I still love her even though she isn't allowed near me, my youngest son or my home. If she calls and I know it is her, I don't even answer the phone. Tonight she called from a number I didn't recognise and I answered it.
She was calling from a grocery store she had walked to and was begging for help. I could hear my granddaughter crying in the background. She said she has food but no gas and doesn't know what to do. I told her to call a local NA and see if they could help her. She asked me if I would buy her a tank of gas so she could try and go somewhere for help. I agreed to buy her a tank of gas tomorrow but I am so torn.
I don't want to get back in the middle of her craziness and I don't have the money to help her anymore. I can't be there for her anymore as this has gone on for over 10 years. Her dad and I are not together and he refuses to help her at all.
I guess my question is that I don't know how to help or even if I should help her anymore. I love her and I hear the desperation in her voice. Should I just continue to stay away from her and not help her at all or how far should I go? I am so confused. How can I help her the best without enabling her anymore.

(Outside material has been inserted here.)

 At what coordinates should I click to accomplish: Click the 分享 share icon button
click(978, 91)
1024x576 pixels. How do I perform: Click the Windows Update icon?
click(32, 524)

You help her by not enabling her. It's been 10 years and your daughter has had opportunities to be helped and change her life, but has refused them all. What more can you do?
The fact that she's desperate may be a good sign. Because it's usually through desperation and in our darkest moments, that we surrender and get sick and tired of being sick and tired. That's when change and healing can begin.
So best to leave your daughter and allow her to continue being desperate. You don't really want your granddaughter being an innocent victim to your daughter's insanity however - so can't you look after her or take over custody until your daughter gets clean and turns her life around?
It may not be what your daughter wants, but how can she be a fit mother when she's in active addiction? And no child should be exposed to that kind of life in any shape or form. It isn't fair or right.
Giving your daughter money for gas means it's more than likely that all if not most of it will end up feeding her drug habit. You're just enabling her by doing that. What you should be telling her is that you'll look after the baby so that at least she has a good home - and if she doesn't agree, you should actually be getting Social Services involved, because no child deserves being brought up by someone who can't even look after themselves properly.
And if your daughter realises she stands to lose her daughter, that may mean she reaches the point where she realises it's time to get help and make the changes she needs to make. There are no guarantees but that may finally help her reach rock bottom.